Ibrutinib is presently granted US Federal Drug Administration approval for use in chronic lymphocytic leukemia (CLL), mantle cell leukemia (MCL), marginal zone lymphoma, chronic graft-versus-host disease, and WM [9]. Activity against central nervous system lesions has been described in several of these diagnoses. Six patients in a series of 30 CLL patients with CNS disease confirmed by cerebral spinal fluid (CSF) analysis were treated with ibrutinib; four patients had received at least 2 prior lines of therapy. All patients showed some response, with three complete responses, and five were still alive at a median follow-up of 8 months [10]. For MCL, a small case series of three patients with intracerebral lesions all demonstrated clinical examination improvement within 3 to 8 days of initiating single-agent ibrutinib at the standard dose. Two of three showed complete response by MRI and PET-CT, with ongoing response at 1 year and 9 months of follow-up [11]. Similar results were reported among five MCL patients from the United Kingdom. All five patients achieved a response in CNS disease with ibrutinib, with a median length of 4 months (range 4 days–5 months), although two patients received concurrent systemic chemotherapy [12].
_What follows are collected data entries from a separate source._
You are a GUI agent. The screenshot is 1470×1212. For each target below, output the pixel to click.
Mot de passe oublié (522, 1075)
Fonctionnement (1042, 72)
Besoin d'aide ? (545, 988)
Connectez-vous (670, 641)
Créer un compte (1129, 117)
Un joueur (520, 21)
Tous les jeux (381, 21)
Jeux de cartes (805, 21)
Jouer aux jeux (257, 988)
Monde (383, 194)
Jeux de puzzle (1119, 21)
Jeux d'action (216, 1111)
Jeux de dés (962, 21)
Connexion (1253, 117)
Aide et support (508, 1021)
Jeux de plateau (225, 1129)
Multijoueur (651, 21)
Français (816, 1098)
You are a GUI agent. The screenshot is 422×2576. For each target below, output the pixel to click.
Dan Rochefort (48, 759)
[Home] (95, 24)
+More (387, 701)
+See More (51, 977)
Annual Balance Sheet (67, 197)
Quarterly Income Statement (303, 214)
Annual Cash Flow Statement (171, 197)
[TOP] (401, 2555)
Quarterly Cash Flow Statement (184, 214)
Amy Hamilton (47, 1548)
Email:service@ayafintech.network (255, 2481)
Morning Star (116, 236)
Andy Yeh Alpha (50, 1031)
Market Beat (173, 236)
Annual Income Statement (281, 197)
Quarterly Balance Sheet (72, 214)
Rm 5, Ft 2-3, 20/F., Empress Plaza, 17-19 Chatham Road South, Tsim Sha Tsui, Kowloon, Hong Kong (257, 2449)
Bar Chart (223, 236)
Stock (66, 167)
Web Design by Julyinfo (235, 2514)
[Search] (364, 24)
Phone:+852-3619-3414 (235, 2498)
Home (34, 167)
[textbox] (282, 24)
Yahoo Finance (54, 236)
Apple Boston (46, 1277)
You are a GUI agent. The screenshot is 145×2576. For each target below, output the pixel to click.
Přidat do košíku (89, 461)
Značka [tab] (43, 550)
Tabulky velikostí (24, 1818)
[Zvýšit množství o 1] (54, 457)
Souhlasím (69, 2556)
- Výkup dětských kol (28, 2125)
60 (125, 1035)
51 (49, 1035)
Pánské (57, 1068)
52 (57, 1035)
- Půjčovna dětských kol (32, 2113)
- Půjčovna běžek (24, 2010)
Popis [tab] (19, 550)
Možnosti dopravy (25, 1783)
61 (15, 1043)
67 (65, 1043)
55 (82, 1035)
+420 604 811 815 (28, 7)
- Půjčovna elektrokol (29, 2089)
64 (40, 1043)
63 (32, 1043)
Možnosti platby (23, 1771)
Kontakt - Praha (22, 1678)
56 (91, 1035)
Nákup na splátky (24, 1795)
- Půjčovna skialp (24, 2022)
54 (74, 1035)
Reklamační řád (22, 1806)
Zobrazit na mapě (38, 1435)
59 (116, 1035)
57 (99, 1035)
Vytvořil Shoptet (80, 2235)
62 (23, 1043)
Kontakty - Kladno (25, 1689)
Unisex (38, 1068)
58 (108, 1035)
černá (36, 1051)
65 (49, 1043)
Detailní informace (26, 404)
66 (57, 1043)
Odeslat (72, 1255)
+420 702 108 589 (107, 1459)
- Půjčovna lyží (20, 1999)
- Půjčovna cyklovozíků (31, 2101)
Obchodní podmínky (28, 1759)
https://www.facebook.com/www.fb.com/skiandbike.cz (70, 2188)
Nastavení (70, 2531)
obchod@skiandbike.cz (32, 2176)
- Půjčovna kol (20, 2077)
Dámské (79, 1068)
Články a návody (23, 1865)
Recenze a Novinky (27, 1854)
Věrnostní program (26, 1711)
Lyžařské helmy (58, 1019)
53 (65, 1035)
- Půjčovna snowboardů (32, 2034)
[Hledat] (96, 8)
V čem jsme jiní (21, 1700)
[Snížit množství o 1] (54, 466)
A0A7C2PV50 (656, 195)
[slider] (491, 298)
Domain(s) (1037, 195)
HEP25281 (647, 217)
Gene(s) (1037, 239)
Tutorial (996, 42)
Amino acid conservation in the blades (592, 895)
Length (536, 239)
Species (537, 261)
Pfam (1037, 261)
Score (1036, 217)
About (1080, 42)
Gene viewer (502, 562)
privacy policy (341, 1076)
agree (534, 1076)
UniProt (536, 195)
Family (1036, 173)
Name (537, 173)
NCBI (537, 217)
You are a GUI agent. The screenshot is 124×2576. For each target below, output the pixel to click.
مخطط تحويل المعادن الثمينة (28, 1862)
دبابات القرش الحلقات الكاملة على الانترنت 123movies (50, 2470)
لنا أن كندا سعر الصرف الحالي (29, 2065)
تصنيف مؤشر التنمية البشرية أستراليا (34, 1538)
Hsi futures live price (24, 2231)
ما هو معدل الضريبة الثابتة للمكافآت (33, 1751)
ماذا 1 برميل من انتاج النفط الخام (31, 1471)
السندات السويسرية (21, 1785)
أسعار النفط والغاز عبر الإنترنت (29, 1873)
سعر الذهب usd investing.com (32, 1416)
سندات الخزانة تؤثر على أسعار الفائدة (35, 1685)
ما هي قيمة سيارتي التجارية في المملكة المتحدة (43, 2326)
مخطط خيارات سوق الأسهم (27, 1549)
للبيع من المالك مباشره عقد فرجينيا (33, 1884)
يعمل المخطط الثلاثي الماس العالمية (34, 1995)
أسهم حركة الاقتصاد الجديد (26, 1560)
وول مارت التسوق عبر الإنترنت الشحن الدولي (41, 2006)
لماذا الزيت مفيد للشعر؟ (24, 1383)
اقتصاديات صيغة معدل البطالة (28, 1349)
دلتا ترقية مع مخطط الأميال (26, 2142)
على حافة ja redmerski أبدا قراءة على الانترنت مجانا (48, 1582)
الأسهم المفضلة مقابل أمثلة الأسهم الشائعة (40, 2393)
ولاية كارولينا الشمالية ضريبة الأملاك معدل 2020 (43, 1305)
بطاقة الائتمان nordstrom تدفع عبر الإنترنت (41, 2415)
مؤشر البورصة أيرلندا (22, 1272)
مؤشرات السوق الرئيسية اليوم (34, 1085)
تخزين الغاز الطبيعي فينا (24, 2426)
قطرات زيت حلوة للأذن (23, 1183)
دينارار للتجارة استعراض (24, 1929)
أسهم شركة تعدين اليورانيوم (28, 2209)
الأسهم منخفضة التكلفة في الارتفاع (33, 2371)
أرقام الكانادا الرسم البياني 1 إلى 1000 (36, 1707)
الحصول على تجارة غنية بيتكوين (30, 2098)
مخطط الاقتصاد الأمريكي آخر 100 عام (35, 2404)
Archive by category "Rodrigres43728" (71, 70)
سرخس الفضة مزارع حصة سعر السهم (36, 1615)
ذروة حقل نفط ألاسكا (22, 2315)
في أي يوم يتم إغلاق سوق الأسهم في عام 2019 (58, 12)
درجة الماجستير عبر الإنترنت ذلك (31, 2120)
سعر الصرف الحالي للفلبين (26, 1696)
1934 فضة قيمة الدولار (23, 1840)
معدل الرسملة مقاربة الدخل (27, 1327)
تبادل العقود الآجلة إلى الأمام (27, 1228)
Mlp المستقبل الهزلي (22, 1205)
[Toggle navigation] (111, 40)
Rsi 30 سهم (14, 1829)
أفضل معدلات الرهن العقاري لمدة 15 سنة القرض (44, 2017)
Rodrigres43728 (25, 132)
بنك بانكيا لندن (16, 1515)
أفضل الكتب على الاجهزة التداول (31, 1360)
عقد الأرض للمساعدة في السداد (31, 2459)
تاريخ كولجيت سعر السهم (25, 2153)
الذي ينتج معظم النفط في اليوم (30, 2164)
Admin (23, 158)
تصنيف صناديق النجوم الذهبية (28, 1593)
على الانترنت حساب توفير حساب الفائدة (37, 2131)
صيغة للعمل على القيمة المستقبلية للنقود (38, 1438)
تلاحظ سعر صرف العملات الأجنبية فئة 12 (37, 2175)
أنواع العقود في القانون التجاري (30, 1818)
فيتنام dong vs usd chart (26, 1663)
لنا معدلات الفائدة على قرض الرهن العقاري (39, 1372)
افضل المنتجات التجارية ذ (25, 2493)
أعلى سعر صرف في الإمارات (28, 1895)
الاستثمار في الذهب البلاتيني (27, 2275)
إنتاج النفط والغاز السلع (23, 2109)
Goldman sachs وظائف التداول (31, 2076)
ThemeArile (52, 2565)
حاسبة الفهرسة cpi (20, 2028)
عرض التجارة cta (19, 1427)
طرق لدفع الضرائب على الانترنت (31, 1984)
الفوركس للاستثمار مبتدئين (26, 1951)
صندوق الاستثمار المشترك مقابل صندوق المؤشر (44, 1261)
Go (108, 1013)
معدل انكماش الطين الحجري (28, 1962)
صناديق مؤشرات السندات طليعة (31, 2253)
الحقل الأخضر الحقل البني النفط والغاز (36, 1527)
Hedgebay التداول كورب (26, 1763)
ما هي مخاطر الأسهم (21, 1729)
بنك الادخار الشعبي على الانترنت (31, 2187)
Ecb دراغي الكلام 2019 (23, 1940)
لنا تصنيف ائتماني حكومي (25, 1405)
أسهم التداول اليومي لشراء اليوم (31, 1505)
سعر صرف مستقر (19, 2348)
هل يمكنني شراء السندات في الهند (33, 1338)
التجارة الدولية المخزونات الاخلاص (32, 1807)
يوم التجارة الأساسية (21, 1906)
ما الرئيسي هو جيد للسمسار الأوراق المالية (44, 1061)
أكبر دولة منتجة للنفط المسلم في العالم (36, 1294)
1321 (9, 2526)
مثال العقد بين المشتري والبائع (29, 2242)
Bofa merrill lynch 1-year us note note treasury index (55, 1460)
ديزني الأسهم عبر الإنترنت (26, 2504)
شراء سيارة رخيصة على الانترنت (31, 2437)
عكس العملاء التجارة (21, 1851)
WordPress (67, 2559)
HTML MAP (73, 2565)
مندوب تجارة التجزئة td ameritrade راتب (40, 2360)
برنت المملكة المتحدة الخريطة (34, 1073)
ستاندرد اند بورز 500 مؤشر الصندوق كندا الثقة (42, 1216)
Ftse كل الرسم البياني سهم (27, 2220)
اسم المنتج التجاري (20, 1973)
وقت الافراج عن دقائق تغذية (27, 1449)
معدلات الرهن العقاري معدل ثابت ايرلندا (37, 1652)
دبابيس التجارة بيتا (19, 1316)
Individual case reports describe five patients with WM and CNS involvement undergoing treatment with ibrutinib, either as first-line therapy or after progressing on rituximab and systemic and intrathecal chemotherapy (Table 1). Response was reported for four, with the length of measured response lasting from 6 to 23 months [1316]. CSF concentrations of ibrutinib were measured in several of these cases. In two MCL patients, they were 4.5 and 113.5 nmol/L, and one WM patient peaked at 34 nmol/L [11, 14]. These concentrations demonstrate ibrutinib’s capacity to cross the blood-brain barrier and were all greater than its half maximal inhibitory concentration (0.5 nmol/L).

This case represents another instance of rapid, dramatic, and durable improvement of BNS upon initiation of ibrutinib. His response has now been maintained for over 36 months, the longest yet reported. The multiple instances of durable improvement of CNS infiltrates in CLL and MCL with ibrutinib and the growing number of similar responses in BNS suggest that ibrutinib should be routinely considered among the therapeutic options for these challenging patients.

Data Availability

The individual patient clinical data used to report this case study have not been made available because they contain protected health information.

Conflicts of Interest

The authors have no conflicts of interest to declare.


This work was funded by a T32 postdoctoral fellowship to Dr. O’Neil (T32 CA094061).